[cylemons]

> The rate of safety defects between major C and C++ projects appears similar at first glance

How come? Surely there would be fewer memory leaks in a code base with proper RAII than in C code with malloc and free all over the place.

[Aeolos]

Yes, this is a common theory, but I don’t see evidence for it in the hard numbers. Taking two of the most popular projects in each language, with a comparable LOC count, the numbers look surprisingly similar year over year:

Linux kernel (C): https://www.cvedetails.com/product/47/Linux-Linux-Kernel.htm...

Chrome (C++): https://www.cvedetails.com/product/15031/Google-Chrome.html?...

There’s some variability year over year, but if anything C appears to have a slight advantage over C++ in terms of memory corruption (840 vs 1004), with essentially the same number of overflow errors (322 vs 328). There is no comparable rust project, but initial evidence from the asahi gpu drivers hints that memory corruption errors are fundamentally eliminated.

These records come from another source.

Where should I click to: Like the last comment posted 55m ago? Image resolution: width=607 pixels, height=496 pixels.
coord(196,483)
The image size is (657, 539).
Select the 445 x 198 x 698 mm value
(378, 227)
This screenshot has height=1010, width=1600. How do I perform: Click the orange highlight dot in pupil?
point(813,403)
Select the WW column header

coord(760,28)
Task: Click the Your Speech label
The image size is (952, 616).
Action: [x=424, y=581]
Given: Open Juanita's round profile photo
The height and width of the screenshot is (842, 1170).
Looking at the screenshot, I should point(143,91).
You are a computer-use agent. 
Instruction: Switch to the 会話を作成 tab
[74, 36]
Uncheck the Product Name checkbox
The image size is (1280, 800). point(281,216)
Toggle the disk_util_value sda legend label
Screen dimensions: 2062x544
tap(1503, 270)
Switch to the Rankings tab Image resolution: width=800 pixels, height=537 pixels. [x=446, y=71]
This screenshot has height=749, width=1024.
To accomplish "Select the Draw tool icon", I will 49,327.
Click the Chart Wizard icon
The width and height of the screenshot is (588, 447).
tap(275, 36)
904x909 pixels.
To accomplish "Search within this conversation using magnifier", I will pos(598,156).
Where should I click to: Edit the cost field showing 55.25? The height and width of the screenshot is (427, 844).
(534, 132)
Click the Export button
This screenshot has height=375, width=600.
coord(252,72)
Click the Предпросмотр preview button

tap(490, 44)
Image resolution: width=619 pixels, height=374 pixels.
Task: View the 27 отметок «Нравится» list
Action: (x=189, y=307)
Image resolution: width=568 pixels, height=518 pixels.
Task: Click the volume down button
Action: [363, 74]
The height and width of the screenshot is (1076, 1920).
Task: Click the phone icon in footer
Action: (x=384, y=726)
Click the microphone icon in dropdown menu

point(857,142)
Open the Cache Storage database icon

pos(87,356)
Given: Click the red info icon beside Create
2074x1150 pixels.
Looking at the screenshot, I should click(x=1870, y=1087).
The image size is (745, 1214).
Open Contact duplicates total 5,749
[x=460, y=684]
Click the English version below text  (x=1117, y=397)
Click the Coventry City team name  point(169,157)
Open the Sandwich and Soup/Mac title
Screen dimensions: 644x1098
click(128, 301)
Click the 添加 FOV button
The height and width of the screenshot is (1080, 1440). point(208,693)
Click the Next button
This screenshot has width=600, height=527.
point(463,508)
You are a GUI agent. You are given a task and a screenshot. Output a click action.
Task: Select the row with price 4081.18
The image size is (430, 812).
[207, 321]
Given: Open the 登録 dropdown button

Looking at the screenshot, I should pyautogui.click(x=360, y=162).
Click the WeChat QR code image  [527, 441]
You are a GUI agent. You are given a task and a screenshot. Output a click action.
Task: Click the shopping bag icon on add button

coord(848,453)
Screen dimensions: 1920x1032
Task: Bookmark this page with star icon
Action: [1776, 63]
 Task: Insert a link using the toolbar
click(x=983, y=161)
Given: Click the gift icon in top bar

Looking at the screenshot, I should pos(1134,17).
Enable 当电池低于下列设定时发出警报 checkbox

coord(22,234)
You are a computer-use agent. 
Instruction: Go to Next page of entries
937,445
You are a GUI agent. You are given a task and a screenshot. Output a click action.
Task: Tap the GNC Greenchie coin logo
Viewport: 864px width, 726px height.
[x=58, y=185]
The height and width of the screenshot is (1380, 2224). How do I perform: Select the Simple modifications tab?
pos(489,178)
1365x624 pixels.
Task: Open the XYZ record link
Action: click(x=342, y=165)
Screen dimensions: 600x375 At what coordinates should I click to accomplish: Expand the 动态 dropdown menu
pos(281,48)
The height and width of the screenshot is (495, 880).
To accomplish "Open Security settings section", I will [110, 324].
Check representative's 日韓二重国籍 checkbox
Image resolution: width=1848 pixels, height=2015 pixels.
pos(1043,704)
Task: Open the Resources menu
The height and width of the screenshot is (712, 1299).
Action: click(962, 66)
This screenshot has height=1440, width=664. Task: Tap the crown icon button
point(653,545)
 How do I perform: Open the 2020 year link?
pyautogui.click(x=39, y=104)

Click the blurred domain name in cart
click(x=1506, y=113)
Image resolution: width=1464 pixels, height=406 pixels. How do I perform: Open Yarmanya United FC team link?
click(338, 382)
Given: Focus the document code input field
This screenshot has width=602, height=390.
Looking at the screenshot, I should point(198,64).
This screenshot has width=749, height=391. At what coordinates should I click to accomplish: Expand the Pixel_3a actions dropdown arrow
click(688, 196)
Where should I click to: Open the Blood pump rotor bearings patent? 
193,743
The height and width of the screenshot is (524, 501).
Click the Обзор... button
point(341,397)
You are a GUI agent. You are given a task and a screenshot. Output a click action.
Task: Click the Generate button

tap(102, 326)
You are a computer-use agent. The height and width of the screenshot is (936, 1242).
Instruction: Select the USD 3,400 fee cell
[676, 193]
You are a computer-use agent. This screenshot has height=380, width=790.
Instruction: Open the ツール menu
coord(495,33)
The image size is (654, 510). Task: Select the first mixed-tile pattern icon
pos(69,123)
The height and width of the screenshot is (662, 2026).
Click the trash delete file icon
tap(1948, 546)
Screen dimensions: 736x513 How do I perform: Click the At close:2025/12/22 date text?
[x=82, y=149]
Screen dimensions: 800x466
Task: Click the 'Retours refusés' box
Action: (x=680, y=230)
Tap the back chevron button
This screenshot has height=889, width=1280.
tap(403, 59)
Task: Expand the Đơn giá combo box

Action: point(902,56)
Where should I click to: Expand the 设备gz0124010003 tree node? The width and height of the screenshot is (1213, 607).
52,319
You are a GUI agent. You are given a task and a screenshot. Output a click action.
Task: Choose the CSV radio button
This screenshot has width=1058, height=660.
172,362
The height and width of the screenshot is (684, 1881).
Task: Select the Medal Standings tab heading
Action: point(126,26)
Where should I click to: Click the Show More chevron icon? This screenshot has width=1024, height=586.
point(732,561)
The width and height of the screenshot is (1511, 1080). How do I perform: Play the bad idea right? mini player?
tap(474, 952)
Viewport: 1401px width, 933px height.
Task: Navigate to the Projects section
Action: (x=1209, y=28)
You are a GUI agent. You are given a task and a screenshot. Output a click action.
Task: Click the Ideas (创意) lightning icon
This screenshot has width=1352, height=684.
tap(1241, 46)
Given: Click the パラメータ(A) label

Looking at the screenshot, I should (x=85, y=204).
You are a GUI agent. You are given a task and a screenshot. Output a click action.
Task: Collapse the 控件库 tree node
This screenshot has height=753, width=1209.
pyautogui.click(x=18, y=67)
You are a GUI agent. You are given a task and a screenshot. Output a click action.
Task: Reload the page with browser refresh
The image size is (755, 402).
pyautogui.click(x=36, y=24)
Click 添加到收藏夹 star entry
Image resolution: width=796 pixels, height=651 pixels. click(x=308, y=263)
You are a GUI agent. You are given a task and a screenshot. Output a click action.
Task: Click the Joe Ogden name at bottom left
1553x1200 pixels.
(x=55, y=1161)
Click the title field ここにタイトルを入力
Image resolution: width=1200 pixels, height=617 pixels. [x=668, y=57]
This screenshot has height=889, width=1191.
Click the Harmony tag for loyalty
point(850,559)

This is obviously not accounting for confounding factors, hence my request for any peer reviewed evidence for the security claim. Until then, the facts don’t seem to be supporting it.

[vanviegen]

Are you seriously putting the Linux kernel forward as a typical C code base? Isn't that a bit like selecting the example of an F1 car to show that cars are usually at least as fast as motor cycles?

[Aeolos]

Neither Chrome nor Linux are “typical” programs for their respective languages, but they are real examples used by hundreds of millions of people.

Feel free to provide evidence for other cross-comparable c & c++ codebases if you have.

[nindalf]

Picking Chrome and Linux as examples is good for a couple of reasons. No one will complain that the codebases are small or were written by “bad” programmers who didn’t take enough care to write good code.

Because that’s the only thing holding back some languages right? If only the programmers using them would get good, use static analysis tools then bugs would be eliminated.

[SubjectToChange]

Chrome is a vastly more complicated program than Linux.

[Aeolos]

That is very debatable.

Linux compiles and runs on many more architectures and hardware configurations than chrome, and it supports a frankly ridiculous number of peripherals up to and including the most complicated gpu accelerators ever made.

Chrome is indeed complex, but on what do you base your “vastly more” assertion?

[seabird]

You're assuming that all, or even most, C++ codebases use proper RAII and don't run wild with the vast amount of features in the language and standard library.